Tensorflow Serving 要点

最近在使用 Tensorflow serving 时踩了一些坑，这里聊作记录，以供后来者参考。

Tensorflow serving 是用来帮助把模型部署到 Server 上的，模型格式为 SavedModel。
之前我的模型都是最后部署到移动端的，而这次的项目需要部署在服务端，也因此是首次使用 serving。

Serving Model 有以下步骤：
1、将模型转换为 SavedModel 格式
（主要讲两个例子，一个是会讲怎么把已有 checkpoint 截取部分转成用来推演的 SavedModel，另外讲一例在 serving 中使用 assets的麻烦事）
2、使用 tf-serving 把模型跑起来(这里使用docker方式)
3、通过 restful API 或 gRPC API 使用模型（这里只讲后者）

Extract a subgraph and export to SavedModel

首先，读者至少要有能力区分 tf 三类模型主要保存方式，即 checkpoint、frozen model(.pb, protobuffer)、SavedModel。
Serving 需要使用 SavedModel 类型的模型文件，如果训练时不是使用 Estimator，估计很少会有人用 SavedModel 保存最终的网络，因此这里就需要把之前保存好的 pb 或 checkpoint 额外转一下格式。
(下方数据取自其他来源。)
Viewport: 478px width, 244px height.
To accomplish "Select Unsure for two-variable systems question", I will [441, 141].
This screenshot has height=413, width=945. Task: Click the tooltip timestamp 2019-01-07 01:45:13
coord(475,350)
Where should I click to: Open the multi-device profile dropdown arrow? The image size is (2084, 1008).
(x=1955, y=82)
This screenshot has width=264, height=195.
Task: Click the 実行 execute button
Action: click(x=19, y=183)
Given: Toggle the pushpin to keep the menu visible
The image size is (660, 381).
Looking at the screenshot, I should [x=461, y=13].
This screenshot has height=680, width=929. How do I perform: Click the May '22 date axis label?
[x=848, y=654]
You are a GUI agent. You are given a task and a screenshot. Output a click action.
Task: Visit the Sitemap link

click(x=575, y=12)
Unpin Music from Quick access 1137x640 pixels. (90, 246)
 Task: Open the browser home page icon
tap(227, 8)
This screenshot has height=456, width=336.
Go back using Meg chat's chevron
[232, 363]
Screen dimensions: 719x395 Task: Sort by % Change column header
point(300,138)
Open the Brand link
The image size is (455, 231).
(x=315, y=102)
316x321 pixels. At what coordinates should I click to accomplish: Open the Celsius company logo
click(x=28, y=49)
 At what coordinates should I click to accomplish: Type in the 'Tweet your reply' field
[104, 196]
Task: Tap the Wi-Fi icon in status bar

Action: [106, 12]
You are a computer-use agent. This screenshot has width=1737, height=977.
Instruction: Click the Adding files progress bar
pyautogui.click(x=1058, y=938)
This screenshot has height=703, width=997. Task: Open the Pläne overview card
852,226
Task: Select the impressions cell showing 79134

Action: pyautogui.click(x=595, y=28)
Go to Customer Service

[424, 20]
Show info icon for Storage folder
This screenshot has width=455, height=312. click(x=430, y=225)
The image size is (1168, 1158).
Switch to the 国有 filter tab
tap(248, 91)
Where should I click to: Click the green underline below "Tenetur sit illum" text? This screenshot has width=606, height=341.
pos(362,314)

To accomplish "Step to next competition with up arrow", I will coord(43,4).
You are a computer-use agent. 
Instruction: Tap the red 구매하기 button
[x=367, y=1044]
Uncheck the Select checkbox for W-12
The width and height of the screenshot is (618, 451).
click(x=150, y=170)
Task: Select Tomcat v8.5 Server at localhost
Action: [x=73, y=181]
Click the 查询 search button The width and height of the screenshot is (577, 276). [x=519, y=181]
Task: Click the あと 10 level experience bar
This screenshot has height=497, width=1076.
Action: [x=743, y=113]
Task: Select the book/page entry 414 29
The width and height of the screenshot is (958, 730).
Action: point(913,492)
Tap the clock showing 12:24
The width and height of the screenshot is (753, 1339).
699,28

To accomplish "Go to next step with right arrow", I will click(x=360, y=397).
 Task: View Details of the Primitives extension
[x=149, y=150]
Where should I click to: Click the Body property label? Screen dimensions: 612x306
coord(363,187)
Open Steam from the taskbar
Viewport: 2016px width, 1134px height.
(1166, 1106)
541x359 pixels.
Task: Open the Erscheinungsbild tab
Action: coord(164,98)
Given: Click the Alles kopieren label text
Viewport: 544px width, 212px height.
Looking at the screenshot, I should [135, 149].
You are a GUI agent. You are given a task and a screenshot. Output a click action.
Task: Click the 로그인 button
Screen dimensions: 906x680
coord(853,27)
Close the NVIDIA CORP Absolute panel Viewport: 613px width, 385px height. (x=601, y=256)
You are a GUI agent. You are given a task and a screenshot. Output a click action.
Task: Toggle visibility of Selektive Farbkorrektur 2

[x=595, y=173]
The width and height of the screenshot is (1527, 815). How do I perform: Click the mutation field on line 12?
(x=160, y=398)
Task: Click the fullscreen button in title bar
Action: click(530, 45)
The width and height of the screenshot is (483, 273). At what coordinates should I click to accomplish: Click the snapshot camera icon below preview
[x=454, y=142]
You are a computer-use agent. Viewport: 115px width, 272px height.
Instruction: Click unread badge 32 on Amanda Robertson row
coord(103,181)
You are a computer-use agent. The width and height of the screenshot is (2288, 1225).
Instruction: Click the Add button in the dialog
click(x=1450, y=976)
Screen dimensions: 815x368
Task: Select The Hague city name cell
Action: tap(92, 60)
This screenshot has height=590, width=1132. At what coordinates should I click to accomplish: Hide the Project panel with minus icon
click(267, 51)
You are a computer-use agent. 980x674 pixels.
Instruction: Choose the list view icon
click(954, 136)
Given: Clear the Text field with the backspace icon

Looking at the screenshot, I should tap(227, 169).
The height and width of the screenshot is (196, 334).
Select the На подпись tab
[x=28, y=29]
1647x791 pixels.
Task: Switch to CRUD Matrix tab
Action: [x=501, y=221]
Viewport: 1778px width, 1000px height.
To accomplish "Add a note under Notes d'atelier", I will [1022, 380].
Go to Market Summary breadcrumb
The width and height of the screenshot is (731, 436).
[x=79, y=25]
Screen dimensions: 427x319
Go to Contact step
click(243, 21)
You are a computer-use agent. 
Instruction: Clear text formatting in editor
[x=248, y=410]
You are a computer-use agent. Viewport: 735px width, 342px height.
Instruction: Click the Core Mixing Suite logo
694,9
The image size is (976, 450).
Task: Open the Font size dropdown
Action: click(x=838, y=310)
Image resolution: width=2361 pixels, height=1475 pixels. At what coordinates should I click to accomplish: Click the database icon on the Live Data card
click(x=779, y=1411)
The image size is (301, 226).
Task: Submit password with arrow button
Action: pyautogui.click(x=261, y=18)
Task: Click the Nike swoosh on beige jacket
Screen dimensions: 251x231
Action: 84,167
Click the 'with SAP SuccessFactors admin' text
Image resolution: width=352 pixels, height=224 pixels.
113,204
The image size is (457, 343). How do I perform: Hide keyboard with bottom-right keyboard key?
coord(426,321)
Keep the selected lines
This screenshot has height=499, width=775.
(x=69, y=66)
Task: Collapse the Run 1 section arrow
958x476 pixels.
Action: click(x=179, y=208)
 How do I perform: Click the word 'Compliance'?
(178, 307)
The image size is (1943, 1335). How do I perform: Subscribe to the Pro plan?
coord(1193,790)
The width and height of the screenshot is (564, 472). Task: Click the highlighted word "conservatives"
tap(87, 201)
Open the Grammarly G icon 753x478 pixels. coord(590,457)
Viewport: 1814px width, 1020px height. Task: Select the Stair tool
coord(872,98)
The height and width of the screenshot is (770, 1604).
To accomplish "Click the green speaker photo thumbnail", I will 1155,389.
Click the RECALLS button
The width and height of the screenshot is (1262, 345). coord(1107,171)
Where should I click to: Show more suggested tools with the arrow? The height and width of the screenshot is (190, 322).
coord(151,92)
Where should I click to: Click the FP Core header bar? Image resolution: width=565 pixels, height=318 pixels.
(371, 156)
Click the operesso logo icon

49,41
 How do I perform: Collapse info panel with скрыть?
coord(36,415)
简单的模型，看下这里官方教程 Serving a TensorFlow Model 一般足以搞定 SavedModel。

如果是 .pb 文件，使用 tf.import_graph_def，如果是 ckpt，使用 tf.train.import_meta_graph，总结起来可以用下面的代码方便地导入 graph:
https://gist.github.com/BenZstory/3ef2d6e59dc8ff133708c8b6122738b1#file-load_model-python

在本节的例子中，我们的目标是将一个已有模型 ckpt 截取部分来实现 serving，具体来说，我希望把 TwinGAN 的 encoder-decoder 架构中，只固化和截取 encoder 部分，然后导出为 SavedModel 格式，从而减少模型参数。而在这个过程中，假设手上并没有整个模型的架构代码，而只根据 ckpt 中现有的节点名指定输入输出来做截断，那就需要下面的方法了。

整个步骤，包括

1、加载graph
2、指定要截取子图的输入输出节点并固化
3、重新加载子图再导出为 SavedModel

关键就在于第2步的实现方式。如果有熟悉 SavedModel 的同学可能会疑问何必这么麻烦，导出 SavedModel 的时候可以设定好输入输出，足以使用子图。但是我实验下来，#build_signature_def时设定的inputs、outputs并不会自动帮助截取最小子图，这造成输出的 SavedModel 里有太多冗余内容，以我的实际问题为例，增加手动截子图后，把SavedModel大小从 270mb 降低到 11mb。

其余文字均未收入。